Mrs. Woods’ taut, slim figure grew rigid, as the speaker went on, “they were racing about, quite unattended, on the main road — and you know what the traffic is like there.”

“Are they hurt?” Mrs. Woods’ mouth was dry.

“No, but they might well have been killed.” Mrs. Trederrick, Iain Sherrarde’s aunt, was speaking, and of course he would be informed the moment he arrived back from America about what had happened. And incidentally, what had happened?

The explanation was soon forthcoming. She might have known it, Mrs. Woods thought wrathfully.

“Maureen saw them when she was driving along the main road,” Mrs. Trederrick explained coldly. “She picked them up and brought them here. They came very willingly,” she concluded, with a significant emphasis in her voice.

“How surprising,” Mrs. Woods hit back, but her thin hand was clenched so that her knuckles shone white. The children were friendly little souls and would go with anyone who offered them a ride in a car, even the uppish snob, Doctor Maureen Lyntrope. The only reason she made a fuss of them was because she was in love with Iain Sherrarde.

And now, at Dainty’s End, the pair of them — the aunt and the girl friend — would be pumping the children for all they were worth to find out how badly they were being neglected at Fountains.

Mrs. Woods reflected with a wry twist of her thin lips that she had better go and fetch them back home as quickly as she could. As for that nursery governess, Miss Pollard, she appeared to have no control over them whatever. Iain Sherrarde was right about that. She would have to go.

Someone must be found to replace her, and someone must be found to keep an eye on Beverley. Now Mrs. Woods faced up squarely to the fact that had been nagging at her since she left her invalid daughter's room. Marchdale, in spite of everything the doctor had said, was letting Beverley have alcohol. That was what had been wrong with her earlier in the day. Not that she had drunk too much by any ordinary standards, but what Marchdale and Beverley both seemed unable to realize was that since her accident, Beverley couldn’t be judged by ordinary standards.

Half an hour later Mrs. Woods was driving back to Fountains, her eyes glittering furiously, her two grandchildren, subdued and weary, in the back of the car.

The impertinence of those two women at Dainty’s End suggesting that
she
was to blame, suggesting that the children were being neglected! It was no business of theirs anyway. Iain Sherrarde was the children’s guardian, not his aunt and certainly not Doctor Maureen Lyntrope.
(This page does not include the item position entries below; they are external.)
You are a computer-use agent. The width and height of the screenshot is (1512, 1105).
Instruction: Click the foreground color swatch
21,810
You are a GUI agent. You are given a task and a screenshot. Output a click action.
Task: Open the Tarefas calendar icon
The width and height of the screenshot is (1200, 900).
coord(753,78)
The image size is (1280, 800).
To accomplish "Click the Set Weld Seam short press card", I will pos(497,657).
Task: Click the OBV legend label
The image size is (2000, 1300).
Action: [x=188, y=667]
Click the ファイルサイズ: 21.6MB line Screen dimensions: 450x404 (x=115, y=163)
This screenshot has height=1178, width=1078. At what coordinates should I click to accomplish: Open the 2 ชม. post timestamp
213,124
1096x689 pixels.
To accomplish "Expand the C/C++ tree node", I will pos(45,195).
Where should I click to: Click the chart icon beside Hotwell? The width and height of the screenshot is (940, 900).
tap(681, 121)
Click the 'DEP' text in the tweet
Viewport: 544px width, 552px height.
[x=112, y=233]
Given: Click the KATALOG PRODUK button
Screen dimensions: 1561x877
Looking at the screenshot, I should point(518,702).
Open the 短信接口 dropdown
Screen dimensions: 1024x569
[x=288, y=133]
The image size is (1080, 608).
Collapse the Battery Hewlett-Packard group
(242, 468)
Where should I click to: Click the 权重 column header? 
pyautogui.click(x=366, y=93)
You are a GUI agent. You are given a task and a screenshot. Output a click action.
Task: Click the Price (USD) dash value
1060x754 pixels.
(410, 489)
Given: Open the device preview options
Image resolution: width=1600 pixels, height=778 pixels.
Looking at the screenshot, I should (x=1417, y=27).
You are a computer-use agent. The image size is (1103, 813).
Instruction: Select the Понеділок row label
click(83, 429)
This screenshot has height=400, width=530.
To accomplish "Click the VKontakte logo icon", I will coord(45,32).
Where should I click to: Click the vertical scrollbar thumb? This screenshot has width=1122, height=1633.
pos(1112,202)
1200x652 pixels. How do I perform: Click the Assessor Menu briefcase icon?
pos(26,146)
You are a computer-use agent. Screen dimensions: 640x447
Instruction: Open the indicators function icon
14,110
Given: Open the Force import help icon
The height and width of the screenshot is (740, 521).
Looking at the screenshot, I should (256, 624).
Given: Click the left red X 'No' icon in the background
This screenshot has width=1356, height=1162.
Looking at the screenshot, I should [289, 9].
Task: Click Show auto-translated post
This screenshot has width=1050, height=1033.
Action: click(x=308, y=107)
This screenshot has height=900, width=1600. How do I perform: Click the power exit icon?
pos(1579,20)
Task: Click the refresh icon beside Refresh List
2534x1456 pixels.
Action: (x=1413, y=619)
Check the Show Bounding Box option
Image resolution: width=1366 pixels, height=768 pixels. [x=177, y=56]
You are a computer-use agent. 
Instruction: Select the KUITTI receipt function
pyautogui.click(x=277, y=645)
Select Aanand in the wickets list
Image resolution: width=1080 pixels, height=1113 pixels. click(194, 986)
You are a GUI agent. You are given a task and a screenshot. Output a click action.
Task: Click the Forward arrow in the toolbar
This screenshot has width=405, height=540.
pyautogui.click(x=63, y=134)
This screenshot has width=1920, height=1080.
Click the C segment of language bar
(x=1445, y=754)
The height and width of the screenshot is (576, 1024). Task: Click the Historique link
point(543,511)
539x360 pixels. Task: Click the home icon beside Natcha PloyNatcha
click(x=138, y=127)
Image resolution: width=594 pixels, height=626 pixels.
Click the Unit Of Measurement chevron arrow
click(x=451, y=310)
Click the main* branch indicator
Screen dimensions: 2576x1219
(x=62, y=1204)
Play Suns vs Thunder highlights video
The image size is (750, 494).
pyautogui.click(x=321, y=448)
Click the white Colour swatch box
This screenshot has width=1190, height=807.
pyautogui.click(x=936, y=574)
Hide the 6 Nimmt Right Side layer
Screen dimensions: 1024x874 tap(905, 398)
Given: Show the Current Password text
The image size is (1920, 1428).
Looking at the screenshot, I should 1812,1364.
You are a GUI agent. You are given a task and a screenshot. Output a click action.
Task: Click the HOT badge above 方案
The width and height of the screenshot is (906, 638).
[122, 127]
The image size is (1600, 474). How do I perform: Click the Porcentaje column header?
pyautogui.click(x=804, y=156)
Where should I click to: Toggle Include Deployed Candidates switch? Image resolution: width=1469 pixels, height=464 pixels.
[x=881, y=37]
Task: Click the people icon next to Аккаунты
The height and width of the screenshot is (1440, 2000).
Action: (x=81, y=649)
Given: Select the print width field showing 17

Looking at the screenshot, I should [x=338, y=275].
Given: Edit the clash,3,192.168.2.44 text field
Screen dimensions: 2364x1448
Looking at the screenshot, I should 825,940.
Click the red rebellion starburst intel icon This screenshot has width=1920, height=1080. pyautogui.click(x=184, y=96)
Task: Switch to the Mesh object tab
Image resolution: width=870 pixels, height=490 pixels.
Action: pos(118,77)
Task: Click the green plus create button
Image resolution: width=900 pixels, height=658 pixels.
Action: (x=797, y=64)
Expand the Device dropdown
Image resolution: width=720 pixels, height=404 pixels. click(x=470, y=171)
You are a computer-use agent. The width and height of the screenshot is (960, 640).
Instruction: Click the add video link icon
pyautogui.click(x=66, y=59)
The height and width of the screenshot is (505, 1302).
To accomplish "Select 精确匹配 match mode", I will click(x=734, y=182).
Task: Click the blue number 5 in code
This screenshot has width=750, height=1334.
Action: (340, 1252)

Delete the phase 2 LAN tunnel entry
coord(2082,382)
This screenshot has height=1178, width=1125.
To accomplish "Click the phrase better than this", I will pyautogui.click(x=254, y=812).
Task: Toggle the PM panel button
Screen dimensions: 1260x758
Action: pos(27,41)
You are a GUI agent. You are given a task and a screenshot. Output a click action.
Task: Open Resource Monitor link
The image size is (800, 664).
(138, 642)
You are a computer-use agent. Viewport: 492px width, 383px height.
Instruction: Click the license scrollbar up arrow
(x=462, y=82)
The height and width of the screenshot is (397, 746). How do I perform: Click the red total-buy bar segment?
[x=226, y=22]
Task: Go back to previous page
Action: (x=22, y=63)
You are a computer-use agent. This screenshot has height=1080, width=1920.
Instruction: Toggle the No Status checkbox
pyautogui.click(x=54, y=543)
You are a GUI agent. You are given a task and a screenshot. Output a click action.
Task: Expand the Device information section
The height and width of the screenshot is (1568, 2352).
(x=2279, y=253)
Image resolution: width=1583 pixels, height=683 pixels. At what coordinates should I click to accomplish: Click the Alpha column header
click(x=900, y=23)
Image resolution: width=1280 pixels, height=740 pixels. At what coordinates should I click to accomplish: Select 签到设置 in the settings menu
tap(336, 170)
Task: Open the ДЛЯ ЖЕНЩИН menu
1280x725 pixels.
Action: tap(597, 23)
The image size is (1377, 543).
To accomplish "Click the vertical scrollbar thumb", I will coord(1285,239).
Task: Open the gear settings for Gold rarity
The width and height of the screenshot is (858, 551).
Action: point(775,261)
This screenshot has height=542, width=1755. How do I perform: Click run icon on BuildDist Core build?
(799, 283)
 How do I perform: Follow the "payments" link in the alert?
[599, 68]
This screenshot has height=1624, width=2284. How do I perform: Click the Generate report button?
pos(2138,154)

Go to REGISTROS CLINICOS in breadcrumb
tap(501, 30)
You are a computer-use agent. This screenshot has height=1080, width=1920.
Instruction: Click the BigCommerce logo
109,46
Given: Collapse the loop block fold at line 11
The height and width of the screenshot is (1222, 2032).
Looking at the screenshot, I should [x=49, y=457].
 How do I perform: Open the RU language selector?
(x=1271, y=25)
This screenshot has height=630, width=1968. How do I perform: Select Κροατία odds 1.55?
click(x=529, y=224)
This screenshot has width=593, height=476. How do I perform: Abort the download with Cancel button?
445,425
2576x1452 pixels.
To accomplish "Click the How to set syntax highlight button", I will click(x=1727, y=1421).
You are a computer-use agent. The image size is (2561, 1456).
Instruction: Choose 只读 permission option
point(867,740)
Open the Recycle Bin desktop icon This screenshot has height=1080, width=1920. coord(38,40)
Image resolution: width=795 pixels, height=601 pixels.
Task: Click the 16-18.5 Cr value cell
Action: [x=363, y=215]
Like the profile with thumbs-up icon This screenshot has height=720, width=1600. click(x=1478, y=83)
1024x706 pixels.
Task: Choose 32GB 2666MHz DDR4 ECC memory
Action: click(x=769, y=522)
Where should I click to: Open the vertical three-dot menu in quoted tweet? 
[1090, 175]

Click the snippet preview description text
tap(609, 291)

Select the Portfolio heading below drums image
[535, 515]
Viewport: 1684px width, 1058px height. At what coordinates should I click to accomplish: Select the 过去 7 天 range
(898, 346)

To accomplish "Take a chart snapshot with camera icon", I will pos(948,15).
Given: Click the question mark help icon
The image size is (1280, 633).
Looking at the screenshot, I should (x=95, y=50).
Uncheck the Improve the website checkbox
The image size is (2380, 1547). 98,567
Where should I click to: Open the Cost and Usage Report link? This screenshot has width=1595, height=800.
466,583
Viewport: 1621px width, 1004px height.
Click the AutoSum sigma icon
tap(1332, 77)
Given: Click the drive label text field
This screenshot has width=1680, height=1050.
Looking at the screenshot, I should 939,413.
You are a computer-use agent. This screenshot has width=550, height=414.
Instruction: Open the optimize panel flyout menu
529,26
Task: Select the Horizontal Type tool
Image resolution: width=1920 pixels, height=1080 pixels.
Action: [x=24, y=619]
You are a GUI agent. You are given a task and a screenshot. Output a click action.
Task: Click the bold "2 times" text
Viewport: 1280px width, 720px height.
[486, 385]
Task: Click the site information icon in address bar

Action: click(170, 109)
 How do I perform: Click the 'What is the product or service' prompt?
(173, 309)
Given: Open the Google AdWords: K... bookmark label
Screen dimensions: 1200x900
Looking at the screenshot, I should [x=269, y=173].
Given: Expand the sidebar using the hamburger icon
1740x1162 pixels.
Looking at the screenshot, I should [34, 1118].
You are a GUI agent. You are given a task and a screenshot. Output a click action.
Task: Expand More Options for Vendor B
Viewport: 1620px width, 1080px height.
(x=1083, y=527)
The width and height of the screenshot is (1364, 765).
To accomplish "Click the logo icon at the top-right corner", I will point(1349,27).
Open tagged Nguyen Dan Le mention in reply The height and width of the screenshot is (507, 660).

But one thing was quite clear, as far as Mrs. Woods was concerned. That girl in Sunbury Hospital must be persuaded to come to Fountains as soon as possible. Once she was here, in her Queen Frida’s uniform, no one at Dainty’s End would have any grounds for complaint.

 

CHAPTER THREE

FOR the first time since the night she had been brought into hospital, Ann was fully dressed. The suit she had put on had borne the label of a well-known fashion house, and she found herself wondering if she had been alone when she had bought it.